Re: Partial aggregates pushdown

From: Tom Lane <tgl(at)sss(dot)pgh(dot)pa(dot)us>
To: Robert Haas <robertmhaas(at)gmail(dot)com>
Cc: "Fujii(dot)Yuki(at)df(dot)MitsubishiElectric(dot)co(dot)jp" <Fujii(dot)Yuki(at)df(dot)mitsubishielectric(dot)co(dot)jp>, Alexander Pyhalov <a(dot)pyhalov(at)postgrespro(dot)ru>, Bruce Momjian <bruce(at)momjian(dot)us>, PostgreSQL-development <pgsql-hackers(at)postgresql(dot)org>, "Finnerty, Jim" <jfinnert(at)amazon(dot)com>, Andres Freund <andres(at)anarazel(dot)de>, Tomas Vondra <tomas(dot)vondra(at)enterprisedb(dot)com>, Julien Rouhaud <rjuju123(at)gmail(dot)com>, Daniel Gustafsson <daniel(at)yesql(dot)se>
Subject: Re: Partial aggregates pushdown
Date: 2023-11-27 20:59:29
Views: Raw Message | Whole Thread | Download mbox | Resend email
Lists: pgsql-hackers

Robert Haas <robertmhaas(at)gmail(dot)com> writes:
> Also, I want to make one other point here about security and
> reliability. Right now, there is no way for a user to feed arbitrary
> data to a deserialization function. Since serialization and
> deserialization functions are only used in the context of parallel
> query, we always know that the data fed to the deserialization
> function must have come from the serialization function on the same
> machine. Nor can users call the deserialization function directly with
> arbitrary data of their own choosing, because users cannot call
> functions that take or return internal. But with this system, it
> becomes possible to feed arbitrary data to a deserialization function.

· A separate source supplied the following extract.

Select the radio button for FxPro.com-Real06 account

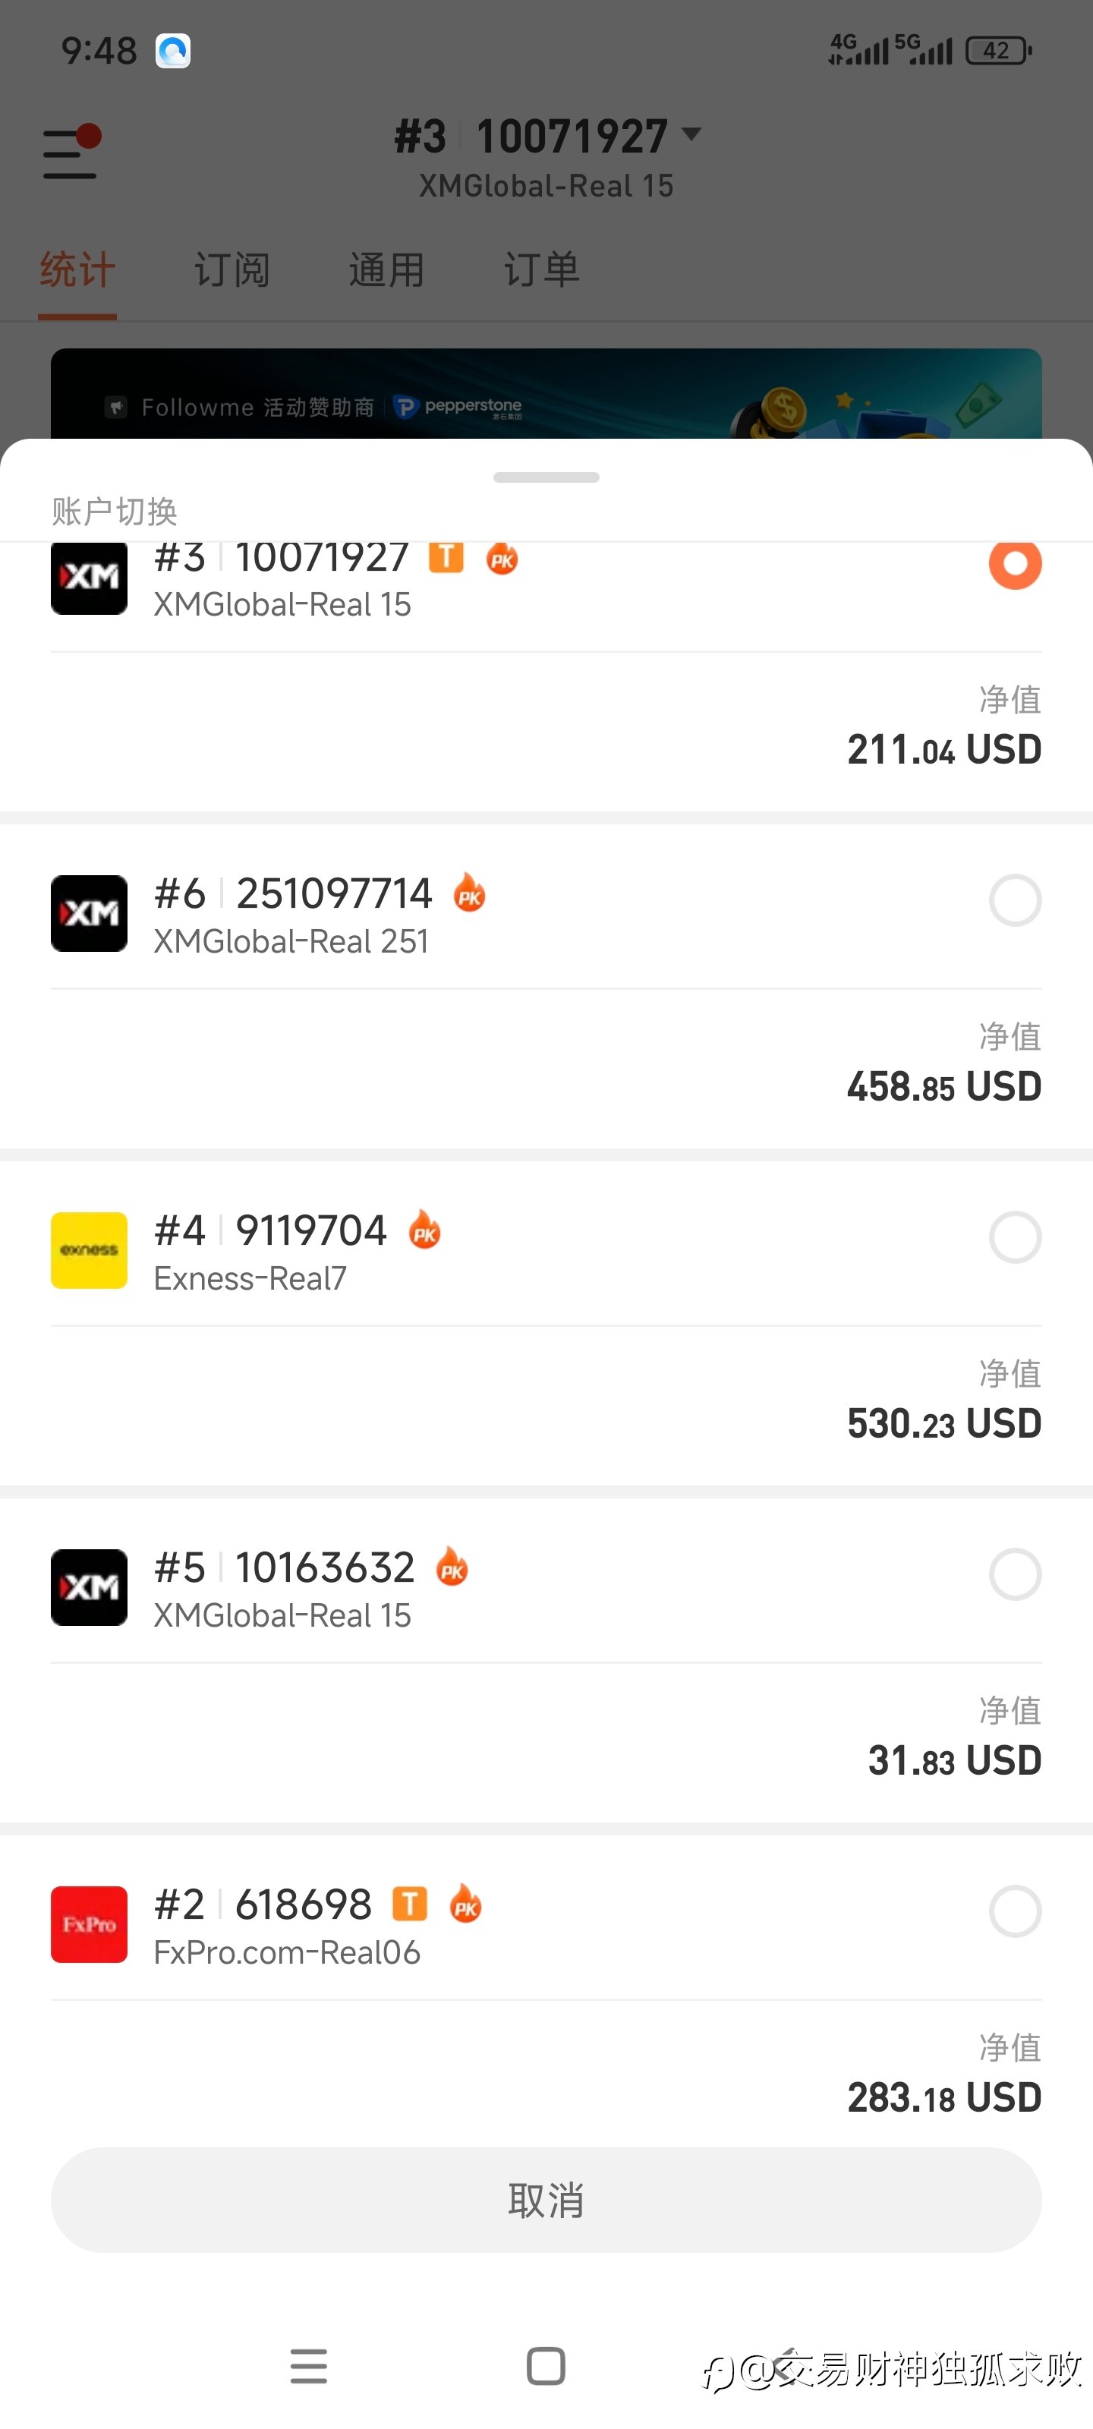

Ouch. That is absolutely horrid --- we have a lot of stuff that
depends on users not being able to get at "internal" values, and
it sounds like the current proposal breaks all of that.

Quite aside from security concerns, there is no justification for
assuming that the "internal" values used on one platform/PG version
are identical to those used on another. So if the idea is to
ship back "internal" values from the remote server to the local one,
I think it's basically impossible to make that work.

Even if the partial-aggregate serialization value isn't "internal"
but some more-narrowly-defined type, it is still an internal
implementation detail of the aggregate. You have no right to assume
that the remote server implements the aggregate the same way the
local one does. If we start making such an assumption then we'll
be unable to revise the implementation of an aggregate ever again.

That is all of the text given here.